No meio do drama da guerra, "comentadores" afirmam que muitas unidades russas recusam-se a avançar ou como dizia na CNN um general, ex-representante de Portugal na NATO, em cada 10 soldados russos apenas 1 tem vontade de combater. Na revista Visão, de 20/6 o sr. Luís Delgado afirmava que a vitória da Ucrânia é inquestionável. As novas armas começarão a fazer toda a diferença a partir de julho, as forças militares ucranianas já receberam 97 mil sistemas anti-tanque, que são mais do que todos os blindados existentes no mundo. A quantidade russa, alguma com mais de 50 anos, não se equipara à qualidade e sofisticação das armas aliadas. Em nenhuma área. A vitória da Ucrânia é inquestionável. O que está em causa não é só a inqualificável invasão russa, que os ucranianos enfrentaram com bravura, mas também o orgulho e a demonstração de força dos aliados, dando o que de melhor têm nos seus arsenais. A diferença vai notar-se em julho.

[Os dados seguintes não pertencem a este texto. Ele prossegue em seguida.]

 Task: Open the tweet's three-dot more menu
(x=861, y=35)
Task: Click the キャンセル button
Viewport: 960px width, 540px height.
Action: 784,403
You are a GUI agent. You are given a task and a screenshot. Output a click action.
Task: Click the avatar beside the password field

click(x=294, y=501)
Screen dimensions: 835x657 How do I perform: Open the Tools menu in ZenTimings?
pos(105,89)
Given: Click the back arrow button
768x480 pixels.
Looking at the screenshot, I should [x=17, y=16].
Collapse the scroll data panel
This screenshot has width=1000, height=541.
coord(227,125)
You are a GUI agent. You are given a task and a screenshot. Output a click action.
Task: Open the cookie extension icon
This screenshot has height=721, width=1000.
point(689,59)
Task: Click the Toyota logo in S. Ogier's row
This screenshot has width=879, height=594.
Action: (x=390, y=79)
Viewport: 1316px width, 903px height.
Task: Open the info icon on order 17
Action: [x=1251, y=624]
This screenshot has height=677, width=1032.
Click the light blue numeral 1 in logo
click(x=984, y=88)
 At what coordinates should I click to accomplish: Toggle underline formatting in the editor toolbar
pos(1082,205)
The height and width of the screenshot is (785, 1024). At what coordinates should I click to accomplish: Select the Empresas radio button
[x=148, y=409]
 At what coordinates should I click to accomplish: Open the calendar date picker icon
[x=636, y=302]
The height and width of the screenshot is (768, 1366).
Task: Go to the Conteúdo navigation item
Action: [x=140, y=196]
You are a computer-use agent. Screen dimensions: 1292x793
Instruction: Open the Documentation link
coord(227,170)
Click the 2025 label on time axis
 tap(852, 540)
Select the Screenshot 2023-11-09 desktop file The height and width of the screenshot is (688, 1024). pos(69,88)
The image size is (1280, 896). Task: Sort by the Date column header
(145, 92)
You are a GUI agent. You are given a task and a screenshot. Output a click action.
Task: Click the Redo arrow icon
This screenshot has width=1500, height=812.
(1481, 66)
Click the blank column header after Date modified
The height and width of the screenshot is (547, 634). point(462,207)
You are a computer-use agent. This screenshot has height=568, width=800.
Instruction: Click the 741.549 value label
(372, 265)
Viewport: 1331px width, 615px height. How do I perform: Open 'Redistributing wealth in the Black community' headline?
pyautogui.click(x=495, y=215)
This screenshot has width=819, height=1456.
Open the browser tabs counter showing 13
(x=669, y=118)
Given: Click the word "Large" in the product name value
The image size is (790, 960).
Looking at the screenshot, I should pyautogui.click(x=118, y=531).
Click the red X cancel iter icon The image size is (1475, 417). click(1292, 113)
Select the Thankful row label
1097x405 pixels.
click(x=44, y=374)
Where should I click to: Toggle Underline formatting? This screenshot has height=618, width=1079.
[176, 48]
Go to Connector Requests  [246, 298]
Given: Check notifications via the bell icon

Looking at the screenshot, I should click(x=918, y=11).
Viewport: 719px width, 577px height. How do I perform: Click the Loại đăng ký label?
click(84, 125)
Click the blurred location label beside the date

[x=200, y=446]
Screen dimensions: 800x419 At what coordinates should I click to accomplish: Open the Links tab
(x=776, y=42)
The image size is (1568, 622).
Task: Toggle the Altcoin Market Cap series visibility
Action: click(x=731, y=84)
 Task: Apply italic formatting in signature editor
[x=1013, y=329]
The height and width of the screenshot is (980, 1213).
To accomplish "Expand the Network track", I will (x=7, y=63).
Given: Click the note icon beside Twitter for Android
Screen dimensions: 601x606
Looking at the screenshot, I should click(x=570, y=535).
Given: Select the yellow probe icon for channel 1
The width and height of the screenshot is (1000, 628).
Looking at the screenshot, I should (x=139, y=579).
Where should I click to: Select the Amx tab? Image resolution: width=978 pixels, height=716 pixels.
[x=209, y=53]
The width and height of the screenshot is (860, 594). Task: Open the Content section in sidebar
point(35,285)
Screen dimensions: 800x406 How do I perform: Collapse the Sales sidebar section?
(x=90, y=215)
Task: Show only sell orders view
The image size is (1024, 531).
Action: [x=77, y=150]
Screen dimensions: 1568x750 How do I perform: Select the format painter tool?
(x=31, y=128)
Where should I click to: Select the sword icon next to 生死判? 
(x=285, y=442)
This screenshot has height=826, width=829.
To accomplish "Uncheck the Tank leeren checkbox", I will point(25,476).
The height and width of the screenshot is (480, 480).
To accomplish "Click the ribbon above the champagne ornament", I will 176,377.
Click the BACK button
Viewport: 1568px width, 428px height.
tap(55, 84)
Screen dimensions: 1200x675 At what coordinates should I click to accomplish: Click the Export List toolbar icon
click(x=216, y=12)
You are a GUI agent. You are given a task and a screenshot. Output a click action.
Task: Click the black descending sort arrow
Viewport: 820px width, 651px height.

Esquecem que a Rússia tem capacidade para destruir a NATO europeia e os próprios EUA. As forças nucleares russas foram mobilizadas, sabe-se que submarinos russos capazes de lançarem os mísseis-torpedo de capacidade nuclear Poseidon [2] se movimentam. Os mísseis Sarmat completaram os testes finais, entraram em produção e estarão disponíveis para as forças russas dentro de quatro a cinco meses.
Larry C. Johnson ex-analista da CIA, dá-nos uma perspetiva realista desta guerra: "Descrever a Rússia como uma força “vazia" é um absurdo sem fundamento. Os russos realizam complexas operações militares numa frente de 1 500 km que se estende de Kharkiv no norte, através do Donbass até Odessa. Além de fornecer munições, combustível, comida e assistência médica às forças terrestres, os russos também estão a alimentar centenas de milhares de civis sem abrigo por causa dos combates. Depois, há a coordenação de artilharia e mísseis de cruzeiro baseados no mar, juntamente com apoio aéreo de aeronaves de asa fixa e de asa rotativa. Ao contrário dos pronunciamentos triunfalistas de Washington, a Rússia está ganhando a guerra, a Ucrânia perdeu a guerra. Infelizmente para Washington, quase todas as suas expectativas sobre esta guerra mostram-se incorretas. E a maior parte do resto do mundo – América Latina, Índia, Oriente Médio e África – encontra poucos interesses nacionais nesta guerra, fundamentalmente americana contra a Rússia".
O New York Times revela que a CIA e forças especiais dos EUA apoiam as operações militares na Ucrânia e coordenam o envio e operação do armamento. Segundo Caitlin Johnstone este facto desmente Biden e representa a admissão de que a NATO está envolvida "numa guerra total por procuração com a Rússia", isto é, em operações contra uma superpotência nuclear com todos os seus perigos. Falcões como o congressista Seth Moulton dizem coisas como: "Não estamos em guerra apenas para apoiar os ucranianos. Fundamentalmente estamos em guerra, embora um pouco por meio de um proxy, com a Rússia – e é importante que vençamos”.
Diz ainda Scott Ritter, "As tentativas da Ucrânia em retardar o avanço russo, são feitas com sacrifício dos soldados na frente, milhares de pessoas atiradas na batalha com pouca ou nenhuma preparação ou equipamento". "Deve-se ainda considerar as perdas sofridas pela Ucrânia e o facto da Rússia parecer capaz de sustentar o seu atual nível de atividade de combate indefinidamente. Mas há outra conclusão que esses números revelam: não importa o que os EUA e a NATO façam em termos de servir de arsenal da Ucrânia, a Rússia vencerá a guerra. A questão agora é quanto tempo o ocidente pode dispor para a Ucrânia, e a que custo. A feia verdade sobre a Ucrânia é que quanto mais a guerra continuar, mais ucranianos morrerão e mais fraca a NATO se tornará".